CRIRES enabled programs on radial-velocity searches for exoplanets related to surveys led by groups at Observatoire de Haute-Provence, University of Geneva, Institut d'Astrophysique de Paris, and Queen Mary University of London. It contributed to spectroscopic characterization of atmospheres of hot Jupiters studied by teams at University of Exeter, University College London, and University of Cambridge. Studies of young stellar objects involved collaborations with Max Planck Institute for Astronomy, Leiden Observatory, University of Barcelona, and Instituto de Astrofísica de Canarias. Work on the interstellar medium and molecular clouds leveraged lines targeted by astronomers at Institute of Space Sciences (Spain), Max Planck Institute for Radio Astronomy, University of Cologne, and University of Manchester. Solar system investigations of Titan and comets were pursued by groups from Paris Observatory, University of Bern, and Open University, producing data complementary to missions such as Cassini–Huygens, Rosetta, and planning for JUICE.

The CRIRES+ project expanded capabilities through cross-dispersion, upgraded detector arrays, and enhanced calibration units developed in partnership with European Southern Observatory, Leiden Observatory, Max Planck Institute for Extraterrestrial Physics, Observatoire de Genève, University of Oxford, University of Cambridge, and industrial partners across Germany and The Netherlands. CRIRES+ integrated new calibration sources inspired by techniques used at National Institute of Standards and Technology and laser frequency comb development by groups at Kavli Institute for Theoretical Physics collaborators, aiming to reach stability targets sought by radial-velocity programs run by teams at Geneva Observatory and University of Groningen.

CRIRES was installed on the Very Large Telescope and entered science operations supported by European Southern Observatory staff alongside visiting astronomers from institutions such as Max Planck Society, Leiden University, University of Cambridge, Universidad de Chile, Pontifical Catholic University of Chile, University of São Paulo, and University of Tokyo. Scheduling and service-mode operations were coordinated with other facilities including ESO Paranal Observatory instruments and community programs involving collaborations with ALMA Partnership members and time-exchange partners at NOAO and AURA.

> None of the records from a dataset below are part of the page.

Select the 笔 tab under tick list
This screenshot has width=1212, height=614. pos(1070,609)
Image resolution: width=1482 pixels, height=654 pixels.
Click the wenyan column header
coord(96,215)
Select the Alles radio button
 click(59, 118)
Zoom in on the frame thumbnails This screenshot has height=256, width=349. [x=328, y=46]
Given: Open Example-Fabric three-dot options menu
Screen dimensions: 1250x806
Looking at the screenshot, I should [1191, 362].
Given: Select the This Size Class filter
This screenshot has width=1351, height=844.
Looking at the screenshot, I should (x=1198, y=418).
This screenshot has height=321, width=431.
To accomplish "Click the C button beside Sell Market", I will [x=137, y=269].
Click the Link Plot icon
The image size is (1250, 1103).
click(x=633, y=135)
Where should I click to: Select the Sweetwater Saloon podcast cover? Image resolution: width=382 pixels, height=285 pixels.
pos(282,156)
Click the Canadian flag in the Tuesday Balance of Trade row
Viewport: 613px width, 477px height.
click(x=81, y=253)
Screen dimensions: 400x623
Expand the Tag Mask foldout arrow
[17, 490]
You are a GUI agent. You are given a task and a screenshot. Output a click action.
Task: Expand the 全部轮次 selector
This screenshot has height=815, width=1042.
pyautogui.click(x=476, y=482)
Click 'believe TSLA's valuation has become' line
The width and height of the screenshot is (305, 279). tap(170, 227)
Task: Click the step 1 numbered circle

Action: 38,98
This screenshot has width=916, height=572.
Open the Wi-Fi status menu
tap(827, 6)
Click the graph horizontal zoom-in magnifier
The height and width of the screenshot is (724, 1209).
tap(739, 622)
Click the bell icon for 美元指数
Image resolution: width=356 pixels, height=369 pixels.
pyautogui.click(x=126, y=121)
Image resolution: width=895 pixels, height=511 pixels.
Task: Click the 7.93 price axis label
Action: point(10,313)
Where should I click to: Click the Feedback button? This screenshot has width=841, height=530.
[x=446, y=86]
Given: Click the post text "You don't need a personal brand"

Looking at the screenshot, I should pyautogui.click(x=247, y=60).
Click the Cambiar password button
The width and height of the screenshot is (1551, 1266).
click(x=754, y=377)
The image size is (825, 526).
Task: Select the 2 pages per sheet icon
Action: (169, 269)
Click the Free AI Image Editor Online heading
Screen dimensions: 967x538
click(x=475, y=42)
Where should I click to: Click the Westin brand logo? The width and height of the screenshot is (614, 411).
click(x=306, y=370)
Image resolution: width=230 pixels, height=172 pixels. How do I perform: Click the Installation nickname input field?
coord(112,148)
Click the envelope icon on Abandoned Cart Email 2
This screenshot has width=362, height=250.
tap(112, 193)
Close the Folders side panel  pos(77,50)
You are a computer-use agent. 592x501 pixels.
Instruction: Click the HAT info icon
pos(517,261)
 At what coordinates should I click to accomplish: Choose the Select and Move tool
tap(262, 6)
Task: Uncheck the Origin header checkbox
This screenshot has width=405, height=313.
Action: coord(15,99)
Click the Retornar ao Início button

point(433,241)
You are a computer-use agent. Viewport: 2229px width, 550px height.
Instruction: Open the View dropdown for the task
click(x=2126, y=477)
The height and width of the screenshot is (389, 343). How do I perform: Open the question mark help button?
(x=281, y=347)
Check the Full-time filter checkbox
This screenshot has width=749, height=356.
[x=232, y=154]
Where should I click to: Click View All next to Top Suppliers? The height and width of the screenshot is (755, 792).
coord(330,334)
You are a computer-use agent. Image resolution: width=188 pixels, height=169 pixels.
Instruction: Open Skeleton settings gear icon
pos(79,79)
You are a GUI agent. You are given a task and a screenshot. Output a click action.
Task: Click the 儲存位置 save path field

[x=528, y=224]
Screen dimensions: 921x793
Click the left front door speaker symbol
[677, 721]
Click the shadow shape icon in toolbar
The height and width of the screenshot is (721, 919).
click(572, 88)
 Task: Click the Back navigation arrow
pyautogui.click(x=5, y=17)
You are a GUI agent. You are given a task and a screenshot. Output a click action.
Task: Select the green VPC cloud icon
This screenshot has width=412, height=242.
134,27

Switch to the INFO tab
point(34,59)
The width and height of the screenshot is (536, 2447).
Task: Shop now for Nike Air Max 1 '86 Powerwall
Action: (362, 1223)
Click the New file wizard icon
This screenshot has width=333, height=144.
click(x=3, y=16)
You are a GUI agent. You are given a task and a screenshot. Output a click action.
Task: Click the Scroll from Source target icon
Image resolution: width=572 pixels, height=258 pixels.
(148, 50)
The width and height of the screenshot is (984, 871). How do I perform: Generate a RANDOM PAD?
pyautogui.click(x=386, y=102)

Data reduction pipelines and calibration suites for CRIRES were developed drawing on software practices from projects at European Southern Observatory, Leiden Observatory, Cambridge Astronomical Survey Unit, Max Planck Institute for Astronomy, and open-source packages maintained by communities associated with Astropy Project contributors and users at Space Telescope Science Institute. Calibration strategies used telluric standard observations coordinated with teams from Gemini Observatory, laser frequency comb development groups, and atmospheric monitoring from site teams at Paranal Observatory. Data products were archived in systems interoperable with ESO Science Archive Facility and utilized by researchers at Instituto de Astrofísica de Canarias, University of Oxford, University of Amsterdam, and numerous international groups.